0. Overview¶
Problem: Train a policy network using REINFORCE with baseline to balance a pole on a cart (simplified CartPole dynamics), achieving >150 average episode length.
Concepts used: RL foundations (ch329), policy gradients (ch330), MLP forward/backward (ch304, ch306), Adam (ch312), advantage estimation.
Expected output: trained policy achieving stable pole balance, learning curve showing episode length growth, and a visualisation of the policy’s action probabilities.
Difficulty: ★★★★☆ | Estimated time: 90 minutes
1. Setup — CartPole Environment¶
import numpy as np
import matplotlib.pyplot as plt
class CartPole:
"""
Linearised CartPole dynamics.
State: [cart_x, cart_v, pole_angle, pole_angular_v]
Actions: 0 (push left), 1 (push right)
"""
GRAVITY = 9.8; MASSCART = 1.0; MASSPOLE = 0.1; LENGTH = 0.5
FORCE_MAG = 10.0; TAU = 0.02
THETA_LIMIT = 0.2094 # ~12 degrees
X_LIMIT = 2.4
def reset(self, rng):
self.state = rng.uniform(-0.05, 0.05, 4)
return self.state.copy()
def step(self, action):
x,xd,theta,thetad = self.state
force = self.FORCE_MAG if action==1 else -self.FORCE_MAG
total_mass = self.MASSCART + self.MASSPOLE
pm_l = self.MASSPOLE * self.LENGTH
cosT = np.cos(theta); sinT = np.sin(theta)
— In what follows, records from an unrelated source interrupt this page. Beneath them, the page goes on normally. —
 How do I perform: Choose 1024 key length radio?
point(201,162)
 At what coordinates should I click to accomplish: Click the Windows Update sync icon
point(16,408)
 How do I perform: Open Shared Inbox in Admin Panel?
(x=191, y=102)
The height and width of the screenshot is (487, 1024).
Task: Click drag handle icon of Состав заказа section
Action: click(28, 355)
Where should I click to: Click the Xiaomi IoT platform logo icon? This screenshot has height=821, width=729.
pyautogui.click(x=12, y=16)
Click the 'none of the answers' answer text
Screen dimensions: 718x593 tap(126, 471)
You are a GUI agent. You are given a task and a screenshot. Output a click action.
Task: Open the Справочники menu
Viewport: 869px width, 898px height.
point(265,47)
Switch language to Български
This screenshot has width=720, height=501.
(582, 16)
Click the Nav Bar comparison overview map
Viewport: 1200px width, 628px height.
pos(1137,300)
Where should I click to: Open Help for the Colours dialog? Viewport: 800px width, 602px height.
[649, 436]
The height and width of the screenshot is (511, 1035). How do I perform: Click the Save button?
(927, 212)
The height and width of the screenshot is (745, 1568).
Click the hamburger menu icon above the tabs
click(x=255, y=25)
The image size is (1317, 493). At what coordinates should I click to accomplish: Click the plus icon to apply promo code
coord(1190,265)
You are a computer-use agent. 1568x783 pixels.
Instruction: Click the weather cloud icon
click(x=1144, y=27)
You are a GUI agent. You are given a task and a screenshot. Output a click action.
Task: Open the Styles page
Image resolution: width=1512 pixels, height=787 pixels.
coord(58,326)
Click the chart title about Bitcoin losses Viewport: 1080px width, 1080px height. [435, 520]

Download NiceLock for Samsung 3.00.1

temp = (force + pm_l*thetad**2*sinT)/total_mass
alpha = (self.GRAVITY*sinT - cosT*temp) / (
self.LENGTH*(4./3. - self.MASSPOLE*cosT**2/total_mass))
ax = temp - pm_l*alpha*cosT/total_mass
x += self.TAU*xd
xd += self.TAU*ax
theta += self.TAU*thetad
thetad += self.TAU*alpha
self.state = np.array([x,xd,theta,thetad])
done = (abs(x)>self.X_LIMIT or abs(theta)>self.THETA_LIMIT)
reward = 0.0 if done else 1.0
return self.state.copy(), reward, done
def relu(z): return np.maximum(0,z)
def relu_grad(z): return (z>0).astype(float)
def softmax(z):
z_s=z-z.max(); e=np.exp(z_s); return e/e.sum()
class PolicyNet:
def __init__(self, state_dim=4, n_actions=2, hidden=64, seed=0):
rng=np.random.default_rng(seed)
fi=state_dim; fo=hidden
self.W1=rng.normal(0,np.sqrt(2./fi),(fo,fi)); self.b1=np.zeros(fo)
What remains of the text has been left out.